**PROMPT**.
Could you write out each entry exactly as it reads?

**ENTRIES SHOWN**.
****************
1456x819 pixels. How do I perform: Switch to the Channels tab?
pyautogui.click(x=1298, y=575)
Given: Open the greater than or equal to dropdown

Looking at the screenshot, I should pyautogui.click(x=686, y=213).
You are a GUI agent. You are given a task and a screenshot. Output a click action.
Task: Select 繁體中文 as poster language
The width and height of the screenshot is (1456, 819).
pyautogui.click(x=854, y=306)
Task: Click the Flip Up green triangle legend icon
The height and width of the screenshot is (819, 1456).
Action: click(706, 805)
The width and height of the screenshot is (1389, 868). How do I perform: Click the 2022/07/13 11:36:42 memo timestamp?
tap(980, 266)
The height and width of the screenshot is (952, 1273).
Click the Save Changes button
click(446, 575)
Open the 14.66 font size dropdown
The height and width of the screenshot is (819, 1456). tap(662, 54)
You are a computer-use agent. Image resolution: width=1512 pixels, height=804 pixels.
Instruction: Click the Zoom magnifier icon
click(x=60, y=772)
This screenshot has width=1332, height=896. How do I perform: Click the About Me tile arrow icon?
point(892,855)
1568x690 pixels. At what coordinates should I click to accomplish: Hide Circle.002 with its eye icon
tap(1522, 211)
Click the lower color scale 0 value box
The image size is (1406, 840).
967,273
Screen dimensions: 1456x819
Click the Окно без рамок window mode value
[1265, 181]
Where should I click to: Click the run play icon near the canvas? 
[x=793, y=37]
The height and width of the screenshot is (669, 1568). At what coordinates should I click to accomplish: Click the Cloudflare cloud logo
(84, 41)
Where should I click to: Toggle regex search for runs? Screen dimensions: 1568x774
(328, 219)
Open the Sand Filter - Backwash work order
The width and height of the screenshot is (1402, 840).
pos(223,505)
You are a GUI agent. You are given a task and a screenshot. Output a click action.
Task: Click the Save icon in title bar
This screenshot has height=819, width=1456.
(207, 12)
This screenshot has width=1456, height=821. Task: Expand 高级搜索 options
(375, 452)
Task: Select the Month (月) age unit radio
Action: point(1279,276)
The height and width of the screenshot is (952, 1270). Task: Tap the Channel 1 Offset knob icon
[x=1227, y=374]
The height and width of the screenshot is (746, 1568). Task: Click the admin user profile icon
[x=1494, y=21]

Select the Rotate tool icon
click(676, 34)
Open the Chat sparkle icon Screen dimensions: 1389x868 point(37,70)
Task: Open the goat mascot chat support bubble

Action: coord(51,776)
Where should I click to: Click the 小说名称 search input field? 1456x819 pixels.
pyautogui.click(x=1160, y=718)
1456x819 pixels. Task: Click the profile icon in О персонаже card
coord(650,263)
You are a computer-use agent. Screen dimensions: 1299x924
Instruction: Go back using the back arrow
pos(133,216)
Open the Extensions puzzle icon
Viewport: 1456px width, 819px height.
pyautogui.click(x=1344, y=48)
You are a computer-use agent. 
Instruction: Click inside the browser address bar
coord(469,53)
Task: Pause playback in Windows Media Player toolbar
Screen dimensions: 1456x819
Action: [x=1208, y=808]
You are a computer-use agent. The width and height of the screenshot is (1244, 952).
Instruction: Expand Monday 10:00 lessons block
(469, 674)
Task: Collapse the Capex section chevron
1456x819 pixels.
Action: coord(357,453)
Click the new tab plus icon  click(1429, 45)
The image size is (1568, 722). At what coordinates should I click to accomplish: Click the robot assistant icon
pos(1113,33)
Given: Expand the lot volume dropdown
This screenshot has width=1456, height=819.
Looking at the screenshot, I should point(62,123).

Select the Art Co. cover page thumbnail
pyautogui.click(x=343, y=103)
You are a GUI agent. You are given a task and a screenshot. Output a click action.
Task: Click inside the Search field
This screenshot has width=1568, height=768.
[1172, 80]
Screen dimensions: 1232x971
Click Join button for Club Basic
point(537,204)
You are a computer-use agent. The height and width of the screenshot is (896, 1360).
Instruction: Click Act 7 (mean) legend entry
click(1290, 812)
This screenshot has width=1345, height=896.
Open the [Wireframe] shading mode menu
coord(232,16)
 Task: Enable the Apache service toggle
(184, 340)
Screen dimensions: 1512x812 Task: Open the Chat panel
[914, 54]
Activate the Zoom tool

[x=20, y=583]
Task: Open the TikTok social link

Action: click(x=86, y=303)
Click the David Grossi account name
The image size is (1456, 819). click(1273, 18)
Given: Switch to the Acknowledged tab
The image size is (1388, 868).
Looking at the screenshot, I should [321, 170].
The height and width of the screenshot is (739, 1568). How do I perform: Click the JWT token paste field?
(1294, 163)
****************
**EXERCISE RESPONSE**.
1456x819 pixels. How do I perform: Switch to the Channels tab?
pyautogui.click(x=1298, y=575)
Given: Open the greater than or equal to dropdown

Looking at the screenshot, I should pyautogui.click(x=686, y=213).
You are a GUI agent. You are given a task and a screenshot. Output a click action.
Task: Select 繁體中文 as poster language
The width and height of the screenshot is (1456, 819).
pyautogui.click(x=854, y=306)
Task: Click the Flip Up green triangle legend icon
The height and width of the screenshot is (819, 1456).
Action: click(706, 805)
The width and height of the screenshot is (1389, 868). How do I perform: Click the 2022/07/13 11:36:42 memo timestamp?
tap(980, 266)
The height and width of the screenshot is (952, 1273).
Click the Save Changes button
click(446, 575)
Open the 14.66 font size dropdown
The height and width of the screenshot is (819, 1456). tap(662, 54)
You are a computer-use agent. Image resolution: width=1512 pixels, height=804 pixels.
Instruction: Click the Zoom magnifier icon
click(x=60, y=772)
This screenshot has width=1332, height=896. How do I perform: Click the About Me tile arrow icon?
point(892,855)
1568x690 pixels. At what coordinates should I click to accomplish: Hide Circle.002 with its eye icon
tap(1522, 211)
Click the lower color scale 0 value box
The image size is (1406, 840).
967,273
Screen dimensions: 1456x819
Click the Окно без рамок window mode value
[1265, 181]
Where should I click to: Click the run play icon near the canvas? 
[x=793, y=37]
The height and width of the screenshot is (669, 1568). At what coordinates should I click to accomplish: Click the Cloudflare cloud logo
(84, 41)
Where should I click to: Toggle regex search for runs? Screen dimensions: 1568x774
(328, 219)
Open the Sand Filter - Backwash work order
The width and height of the screenshot is (1402, 840).
pos(223,505)
You are a GUI agent. You are given a task and a screenshot. Output a click action.
Task: Click the Save icon in title bar
This screenshot has height=819, width=1456.
(207, 12)
This screenshot has width=1456, height=821. Task: Expand 高级搜索 options
(375, 452)
Task: Select the Month (月) age unit radio
Action: point(1279,276)
The height and width of the screenshot is (952, 1270). Task: Tap the Channel 1 Offset knob icon
[x=1227, y=374]
The height and width of the screenshot is (746, 1568). Task: Click the admin user profile icon
[x=1494, y=21]

Select the Rotate tool icon
click(676, 34)
Open the Chat sparkle icon Screen dimensions: 1389x868 point(37,70)
Task: Open the goat mascot chat support bubble

Action: coord(51,776)
Where should I click to: Click the 小说名称 search input field? 1456x819 pixels.
pyautogui.click(x=1160, y=718)
1456x819 pixels. Task: Click the profile icon in О персонаже card
coord(650,263)
You are a computer-use agent. Screen dimensions: 1299x924
Instruction: Go back using the back arrow
pos(133,216)
Open the Extensions puzzle icon
Viewport: 1456px width, 819px height.
pyautogui.click(x=1344, y=48)
You are a computer-use agent. 
Instruction: Click inside the browser address bar
coord(469,53)
Task: Pause playback in Windows Media Player toolbar
Screen dimensions: 1456x819
Action: [x=1208, y=808]
You are a computer-use agent. The width and height of the screenshot is (1244, 952).
Instruction: Expand Monday 10:00 lessons block
(469, 674)
Task: Collapse the Capex section chevron
1456x819 pixels.
Action: coord(357,453)
Click the new tab plus icon  click(1429, 45)
The image size is (1568, 722). At what coordinates should I click to accomplish: Click the robot assistant icon
pos(1113,33)
Given: Expand the lot volume dropdown
This screenshot has width=1456, height=819.
Looking at the screenshot, I should point(62,123).

Select the Art Co. cover page thumbnail
pyautogui.click(x=343, y=103)
You are a GUI agent. You are given a task and a screenshot. Output a click action.
Task: Click inside the Search field
This screenshot has width=1568, height=768.
[1172, 80]
Screen dimensions: 1232x971
Click Join button for Club Basic
point(537,204)
You are a computer-use agent. The height and width of the screenshot is (896, 1360).
Instruction: Click Act 7 (mean) legend entry
click(1290, 812)
This screenshot has width=1345, height=896.
Open the [Wireframe] shading mode menu
coord(232,16)
 Task: Enable the Apache service toggle
(184, 340)
Screen dimensions: 1512x812 Task: Open the Chat panel
[914, 54]
Activate the Zoom tool

[x=20, y=583]
Task: Open the TikTok social link

Action: click(x=86, y=303)
Click the David Grossi account name
The image size is (1456, 819). click(1273, 18)
Given: Switch to the Acknowledged tab
The image size is (1388, 868).
Looking at the screenshot, I should [321, 170].
The height and width of the screenshot is (739, 1568). How do I perform: Click the JWT token paste field?
(1294, 163)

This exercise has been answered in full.